Biochemical and functional studies on EMD 49,980: a potent, selectively presynaptic D-2 dopamine agonist with actions on serotonin systems.[Pubmed:2565817]

Eur J Pharmacol. 1989 Jan 24;160(1):31-41.

EMD 49,980 proved to be a potent and selectively presynaptic D-2 dopamine receptor agonist in biochemical studies with rats. Thus, the gamma-butyrolactone-induced accumulation of dihydroxyphenylalanine, used as a presynaptic model, was antagonized with ED50 values of 0.29 and 0.09 mumol/kg in striatum and t. olfactorium, respectively, with high maximal effects. In contrast, striatal acetylcholine concentrations, reflecting actions at normosensitive postsynaptic D-2 receptors, were only moderately increased by about 30% over a dose range of 2.3-68 mumol/kg. In rats with unilateral nigrostriatal lesions, EMD 49,980 induced long-lasting contralateral turning, indicative of agonistic actions at denervated postsynaptic D-2 receptors. In addition, EMD 49,980 potently inhibited serotonin (5-HT) uptake in vitro and in vivo.
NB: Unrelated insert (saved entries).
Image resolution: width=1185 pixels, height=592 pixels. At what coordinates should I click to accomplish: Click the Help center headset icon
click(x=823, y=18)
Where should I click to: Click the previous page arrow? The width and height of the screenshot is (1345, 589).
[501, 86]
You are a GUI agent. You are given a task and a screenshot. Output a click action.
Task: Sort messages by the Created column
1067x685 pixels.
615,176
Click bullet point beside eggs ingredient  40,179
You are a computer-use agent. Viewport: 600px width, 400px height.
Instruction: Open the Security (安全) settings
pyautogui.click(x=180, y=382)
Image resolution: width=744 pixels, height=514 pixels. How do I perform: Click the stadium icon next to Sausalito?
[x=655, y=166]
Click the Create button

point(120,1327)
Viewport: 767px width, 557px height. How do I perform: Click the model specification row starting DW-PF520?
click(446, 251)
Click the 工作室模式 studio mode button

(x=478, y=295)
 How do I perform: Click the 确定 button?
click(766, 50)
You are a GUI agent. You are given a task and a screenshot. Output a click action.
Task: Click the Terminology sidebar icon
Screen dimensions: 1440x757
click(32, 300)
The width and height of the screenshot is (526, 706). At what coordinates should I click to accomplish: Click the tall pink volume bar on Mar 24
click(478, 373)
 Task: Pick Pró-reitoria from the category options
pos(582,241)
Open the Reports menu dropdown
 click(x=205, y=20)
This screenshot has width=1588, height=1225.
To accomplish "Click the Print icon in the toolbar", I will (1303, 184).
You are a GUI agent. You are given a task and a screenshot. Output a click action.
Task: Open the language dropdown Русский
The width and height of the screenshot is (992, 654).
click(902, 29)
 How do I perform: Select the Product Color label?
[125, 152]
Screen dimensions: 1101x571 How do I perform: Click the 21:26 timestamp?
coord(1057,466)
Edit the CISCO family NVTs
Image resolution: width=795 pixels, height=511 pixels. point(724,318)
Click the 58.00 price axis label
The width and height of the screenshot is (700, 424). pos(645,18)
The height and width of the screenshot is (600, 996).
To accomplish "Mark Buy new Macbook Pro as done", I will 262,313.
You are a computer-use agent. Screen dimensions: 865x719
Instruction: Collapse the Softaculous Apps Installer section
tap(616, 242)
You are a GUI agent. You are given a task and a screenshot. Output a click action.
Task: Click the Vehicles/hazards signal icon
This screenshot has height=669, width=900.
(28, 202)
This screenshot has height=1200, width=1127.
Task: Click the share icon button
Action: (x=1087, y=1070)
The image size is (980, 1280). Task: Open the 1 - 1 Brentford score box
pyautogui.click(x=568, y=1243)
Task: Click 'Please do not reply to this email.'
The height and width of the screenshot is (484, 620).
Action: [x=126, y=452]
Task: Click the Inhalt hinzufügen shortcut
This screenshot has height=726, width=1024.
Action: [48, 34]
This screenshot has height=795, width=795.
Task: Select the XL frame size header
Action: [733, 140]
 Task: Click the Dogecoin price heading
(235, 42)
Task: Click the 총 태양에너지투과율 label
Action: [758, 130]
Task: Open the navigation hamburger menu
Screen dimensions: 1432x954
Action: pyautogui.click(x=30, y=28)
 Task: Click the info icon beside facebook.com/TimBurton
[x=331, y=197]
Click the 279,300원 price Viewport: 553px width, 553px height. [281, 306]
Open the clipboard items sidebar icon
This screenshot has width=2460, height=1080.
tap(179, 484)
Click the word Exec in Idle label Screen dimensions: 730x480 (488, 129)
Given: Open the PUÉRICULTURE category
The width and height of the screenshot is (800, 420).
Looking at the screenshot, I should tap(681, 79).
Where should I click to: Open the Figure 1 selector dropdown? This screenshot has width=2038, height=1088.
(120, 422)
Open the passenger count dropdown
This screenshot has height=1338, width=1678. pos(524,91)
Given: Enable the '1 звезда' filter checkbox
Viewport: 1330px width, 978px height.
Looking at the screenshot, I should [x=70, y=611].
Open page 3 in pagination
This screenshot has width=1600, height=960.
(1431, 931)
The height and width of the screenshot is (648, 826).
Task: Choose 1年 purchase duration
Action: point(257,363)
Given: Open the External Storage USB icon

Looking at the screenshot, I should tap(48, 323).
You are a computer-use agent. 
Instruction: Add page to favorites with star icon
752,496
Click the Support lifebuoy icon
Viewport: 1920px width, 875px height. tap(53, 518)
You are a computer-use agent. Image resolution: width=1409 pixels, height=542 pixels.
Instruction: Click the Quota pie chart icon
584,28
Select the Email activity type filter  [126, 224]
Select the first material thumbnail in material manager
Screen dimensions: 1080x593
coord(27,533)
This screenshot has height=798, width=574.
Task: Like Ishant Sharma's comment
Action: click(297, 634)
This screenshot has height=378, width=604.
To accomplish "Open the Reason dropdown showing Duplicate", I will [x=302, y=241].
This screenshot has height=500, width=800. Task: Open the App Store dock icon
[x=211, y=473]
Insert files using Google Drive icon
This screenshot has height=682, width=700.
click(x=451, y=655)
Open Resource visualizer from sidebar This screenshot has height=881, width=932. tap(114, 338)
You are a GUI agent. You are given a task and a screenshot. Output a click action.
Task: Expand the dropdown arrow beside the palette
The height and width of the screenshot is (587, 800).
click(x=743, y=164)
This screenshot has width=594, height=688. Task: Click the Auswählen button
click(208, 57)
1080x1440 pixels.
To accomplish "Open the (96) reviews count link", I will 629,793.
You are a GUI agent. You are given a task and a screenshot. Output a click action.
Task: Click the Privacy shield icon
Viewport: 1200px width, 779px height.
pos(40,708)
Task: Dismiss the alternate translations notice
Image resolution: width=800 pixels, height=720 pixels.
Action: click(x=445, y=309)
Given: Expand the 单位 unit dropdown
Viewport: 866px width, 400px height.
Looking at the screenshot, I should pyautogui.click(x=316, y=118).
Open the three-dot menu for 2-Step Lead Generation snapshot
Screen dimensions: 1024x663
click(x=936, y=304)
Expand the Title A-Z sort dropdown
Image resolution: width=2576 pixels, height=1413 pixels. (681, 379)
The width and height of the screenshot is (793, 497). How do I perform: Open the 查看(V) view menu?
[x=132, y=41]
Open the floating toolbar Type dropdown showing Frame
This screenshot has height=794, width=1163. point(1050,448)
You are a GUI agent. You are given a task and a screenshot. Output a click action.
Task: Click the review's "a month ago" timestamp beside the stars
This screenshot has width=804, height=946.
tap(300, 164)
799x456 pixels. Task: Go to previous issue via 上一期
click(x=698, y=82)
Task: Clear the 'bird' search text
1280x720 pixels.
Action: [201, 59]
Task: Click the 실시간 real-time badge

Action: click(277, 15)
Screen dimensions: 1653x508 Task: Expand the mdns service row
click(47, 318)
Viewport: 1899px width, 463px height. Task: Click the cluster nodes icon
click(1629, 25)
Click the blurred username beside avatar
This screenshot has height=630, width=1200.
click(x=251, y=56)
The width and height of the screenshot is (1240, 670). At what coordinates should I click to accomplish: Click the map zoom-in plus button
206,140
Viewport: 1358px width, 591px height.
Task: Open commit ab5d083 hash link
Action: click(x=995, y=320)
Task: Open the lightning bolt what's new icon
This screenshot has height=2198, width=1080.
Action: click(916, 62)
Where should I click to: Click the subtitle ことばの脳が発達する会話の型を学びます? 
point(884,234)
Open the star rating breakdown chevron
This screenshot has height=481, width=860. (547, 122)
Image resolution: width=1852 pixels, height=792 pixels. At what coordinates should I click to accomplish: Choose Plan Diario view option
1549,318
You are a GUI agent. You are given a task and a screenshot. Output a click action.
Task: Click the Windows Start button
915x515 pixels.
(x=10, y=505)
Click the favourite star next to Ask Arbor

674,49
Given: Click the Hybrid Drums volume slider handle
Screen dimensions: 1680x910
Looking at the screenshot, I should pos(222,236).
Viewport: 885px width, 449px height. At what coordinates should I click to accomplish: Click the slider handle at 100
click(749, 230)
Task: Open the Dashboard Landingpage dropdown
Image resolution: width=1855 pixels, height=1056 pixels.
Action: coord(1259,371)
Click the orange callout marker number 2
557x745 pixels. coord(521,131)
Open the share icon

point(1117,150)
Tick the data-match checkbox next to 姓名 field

Binding studies confirmed D-2 activity in the nM range but, similarly potent effects were observed at 5-HT1A binding sites. Measurement of 5-hydroxytryptophan (5-HTP) accumulation in the n. raphe revealed that, in vivo, the net effect of EMD 49,980 on 5-HT systems is an agonistic one. Control experiments indicate that inhibition of 5-HTP accumulation by EMD 49,980 is induced mainly via direct activation of 5-HT1A receptors, although some contribution due to 5-HT uptake inhibition is likely. Furthermore, results with various reference compounds make it unlikely that there are indirect effects, also via alpha 2-receptors in the models used and support the view that D-2 agonistic, 5-HT uptake inhibiting and 5-HT1A agonistic actions are independent properties of EMD 49,980.